- _What to do_:
Starting at the line that contains "Task: Open the rocket icon in sidebar" and stopping after the line that contains "Where should I click to: Click the red", transcribe the listing below exactly; do not include any pictures.

- _Given data_:

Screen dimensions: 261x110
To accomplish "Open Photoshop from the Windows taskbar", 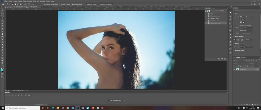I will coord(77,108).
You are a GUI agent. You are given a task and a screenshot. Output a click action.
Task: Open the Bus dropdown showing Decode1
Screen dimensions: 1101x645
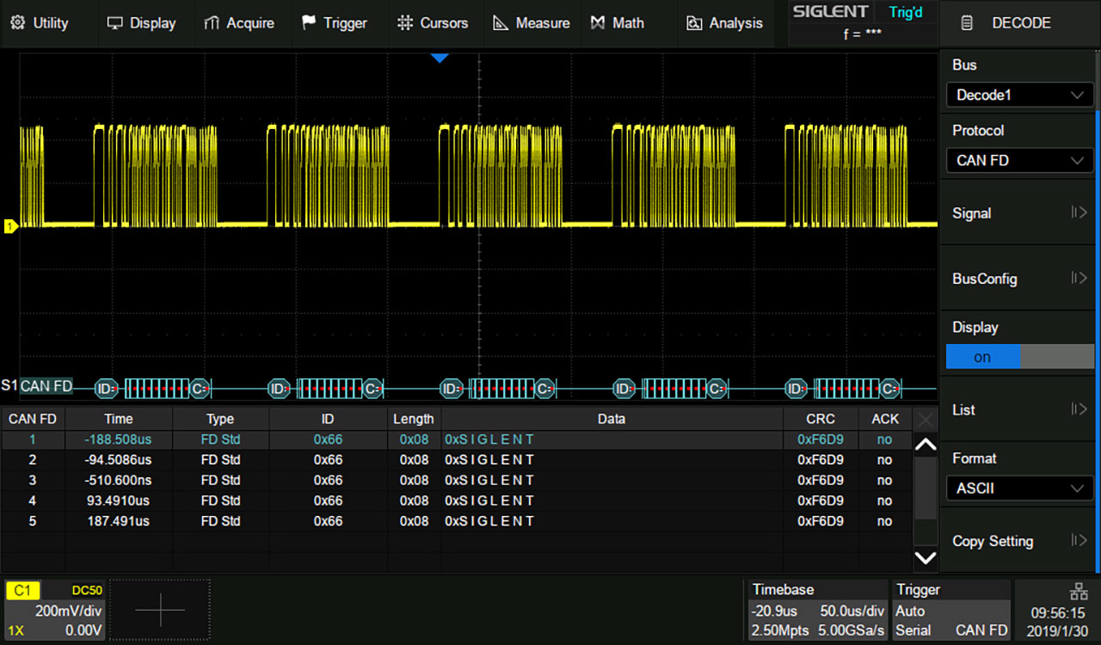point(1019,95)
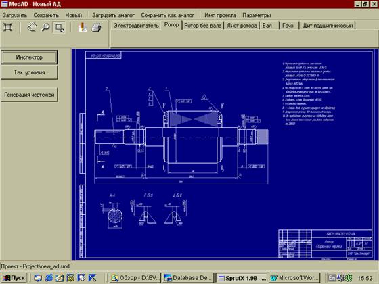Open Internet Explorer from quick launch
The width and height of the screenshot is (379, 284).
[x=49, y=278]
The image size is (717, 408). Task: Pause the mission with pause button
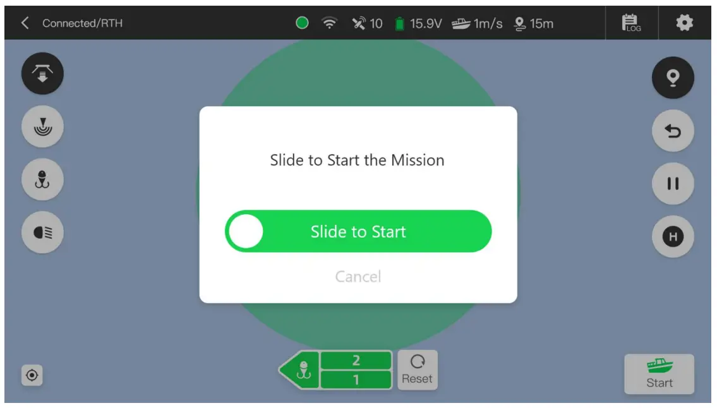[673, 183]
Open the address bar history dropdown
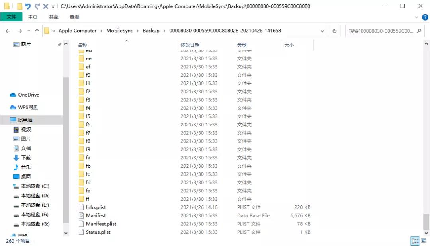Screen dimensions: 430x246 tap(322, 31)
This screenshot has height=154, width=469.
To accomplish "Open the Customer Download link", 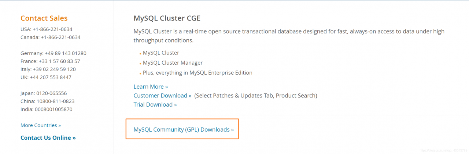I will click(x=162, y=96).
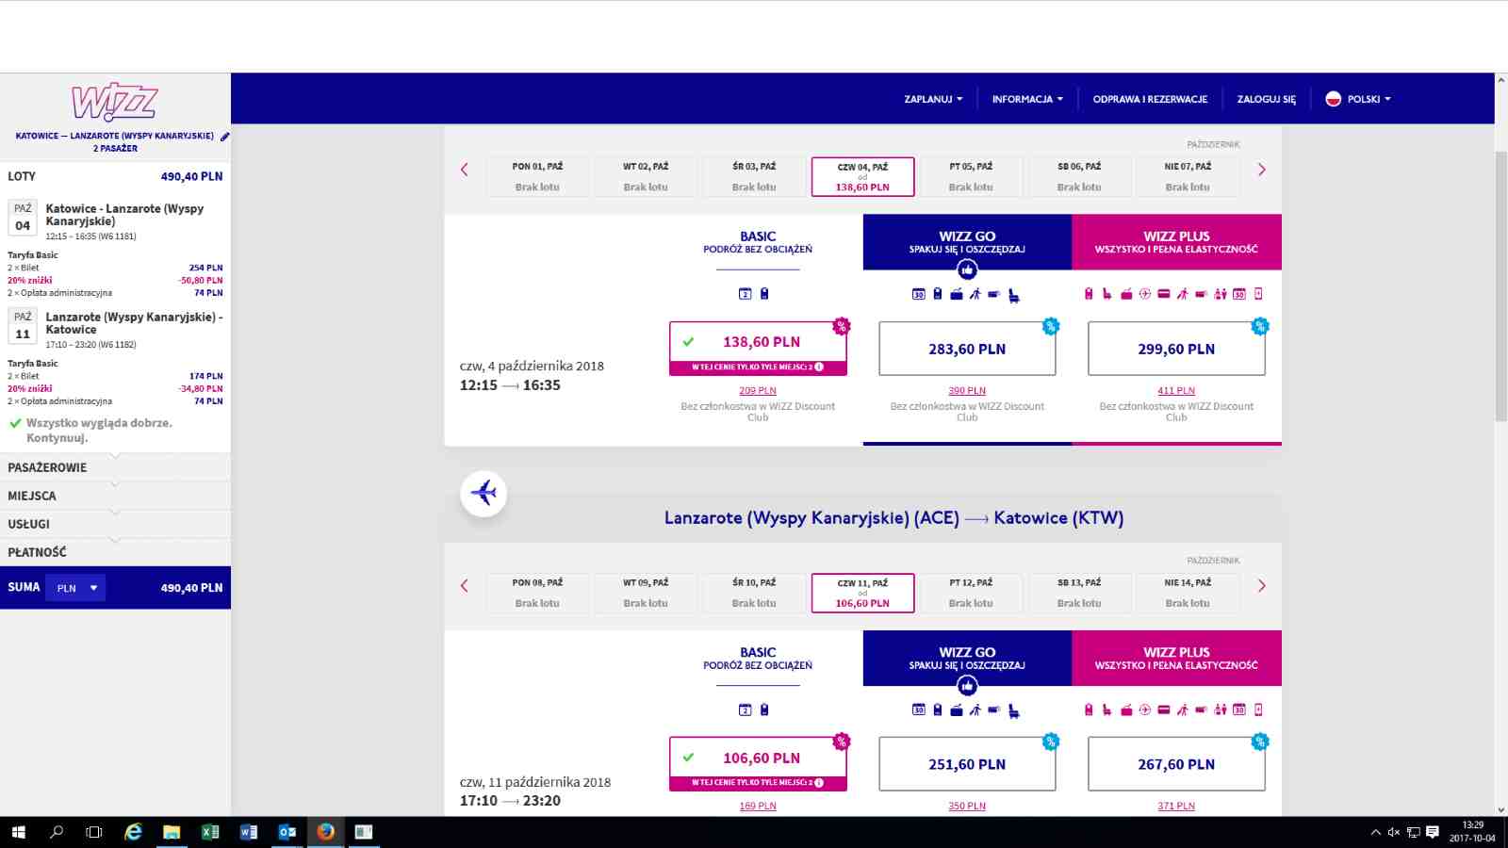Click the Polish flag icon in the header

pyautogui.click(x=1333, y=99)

---

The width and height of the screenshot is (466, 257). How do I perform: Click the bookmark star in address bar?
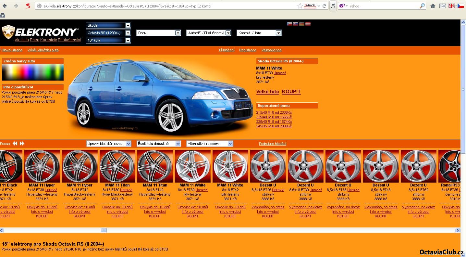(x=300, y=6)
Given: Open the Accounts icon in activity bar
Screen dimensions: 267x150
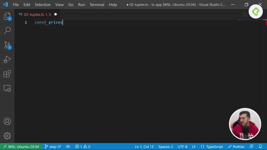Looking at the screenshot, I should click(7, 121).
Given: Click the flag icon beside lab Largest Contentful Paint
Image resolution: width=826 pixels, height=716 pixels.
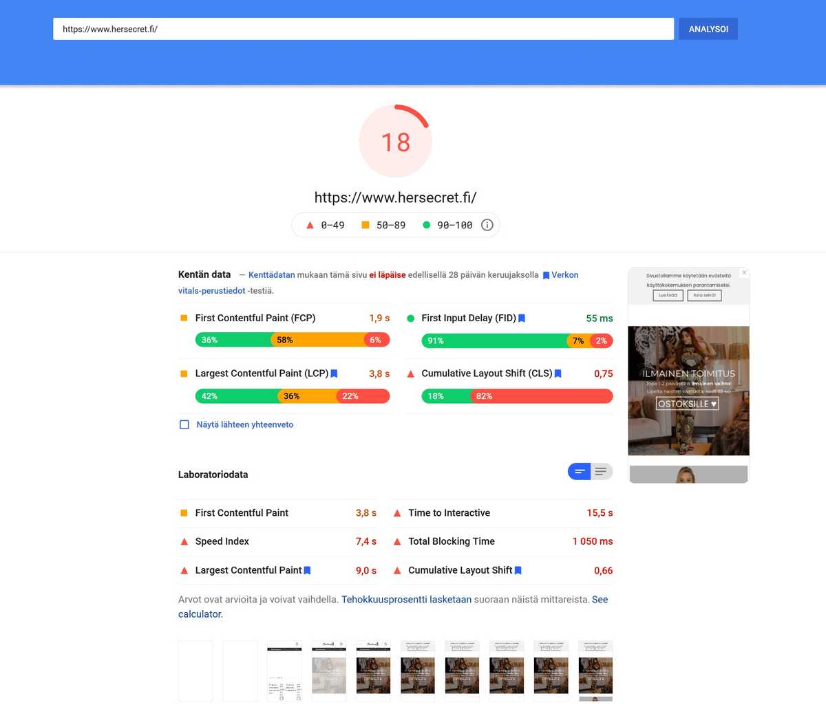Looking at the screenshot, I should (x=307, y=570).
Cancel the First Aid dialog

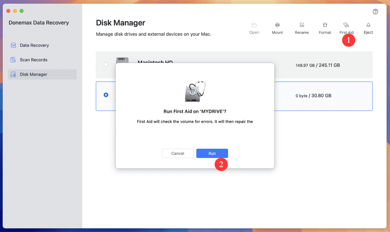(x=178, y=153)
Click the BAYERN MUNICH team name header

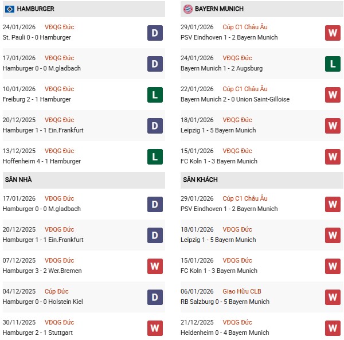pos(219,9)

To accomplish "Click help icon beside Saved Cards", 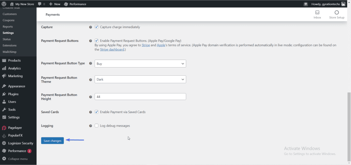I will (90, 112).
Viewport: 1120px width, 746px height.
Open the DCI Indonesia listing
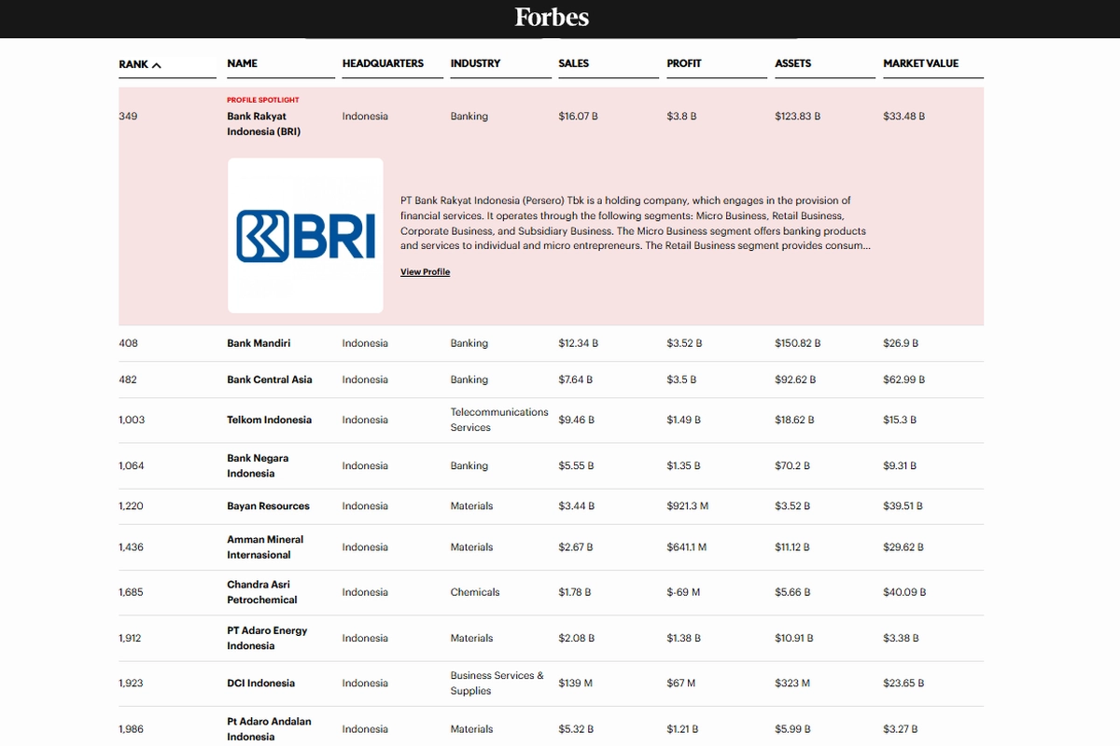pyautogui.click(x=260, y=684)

==

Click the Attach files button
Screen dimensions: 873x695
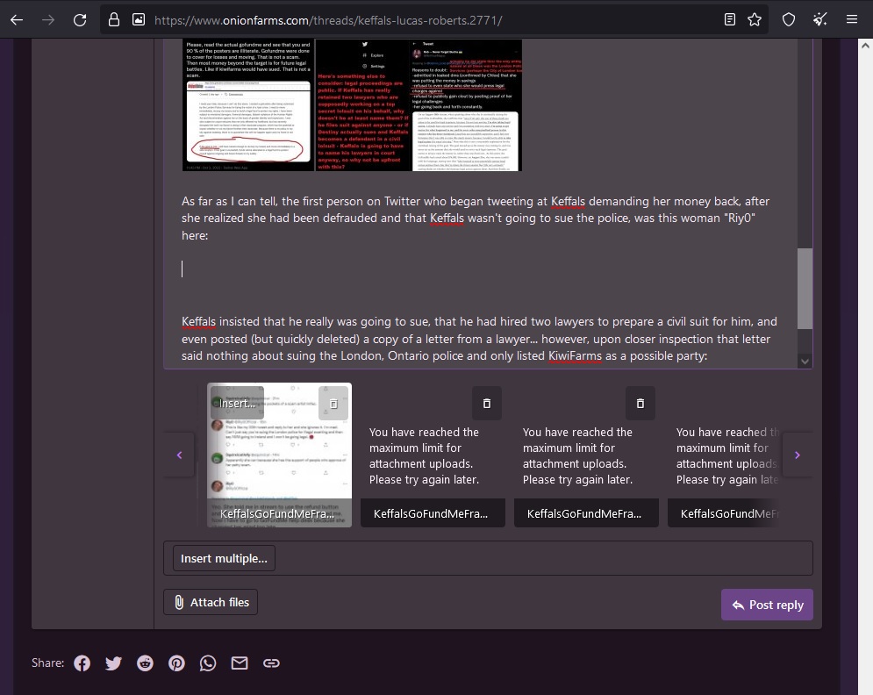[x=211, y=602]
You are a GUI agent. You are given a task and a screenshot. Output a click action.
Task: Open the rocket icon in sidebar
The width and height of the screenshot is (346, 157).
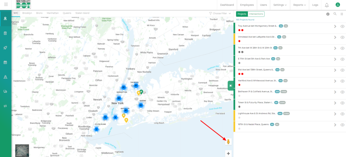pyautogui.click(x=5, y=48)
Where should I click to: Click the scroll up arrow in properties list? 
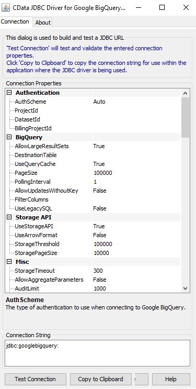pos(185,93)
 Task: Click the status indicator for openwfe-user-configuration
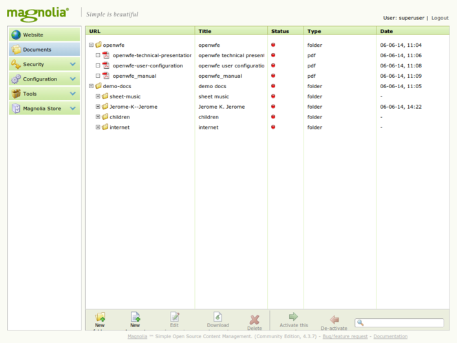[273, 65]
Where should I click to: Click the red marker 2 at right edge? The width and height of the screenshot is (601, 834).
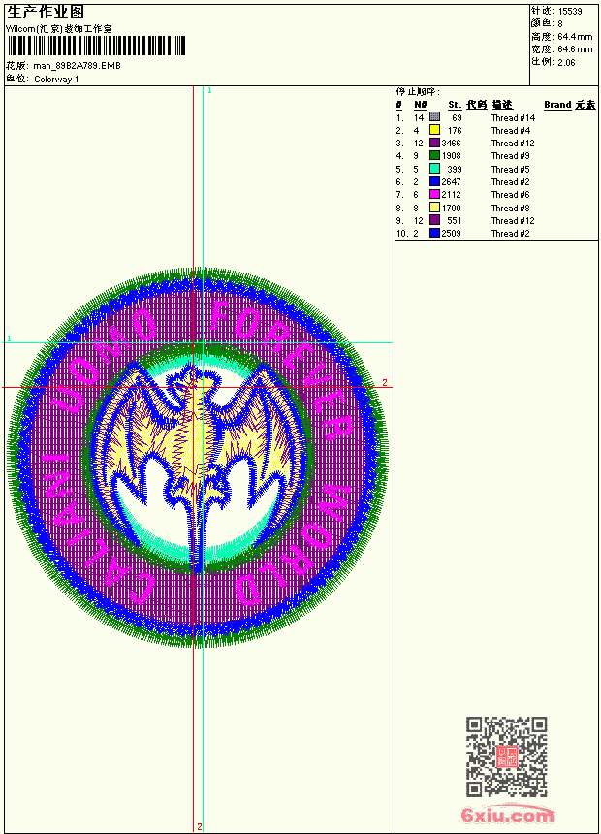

- _Response area_:
Task: Open the rocket icon in sidebar
The width and height of the screenshot is (346, 157).
pyautogui.click(x=5, y=48)
Where should I click to: Click the scroll up arrow in properties list? 
pos(185,93)
 Task: Click the status indicator for openwfe-user-configuration
[273, 65]
Where should I click to: Click the red marker 2 at right edge? The width and height of the screenshot is (601, 834).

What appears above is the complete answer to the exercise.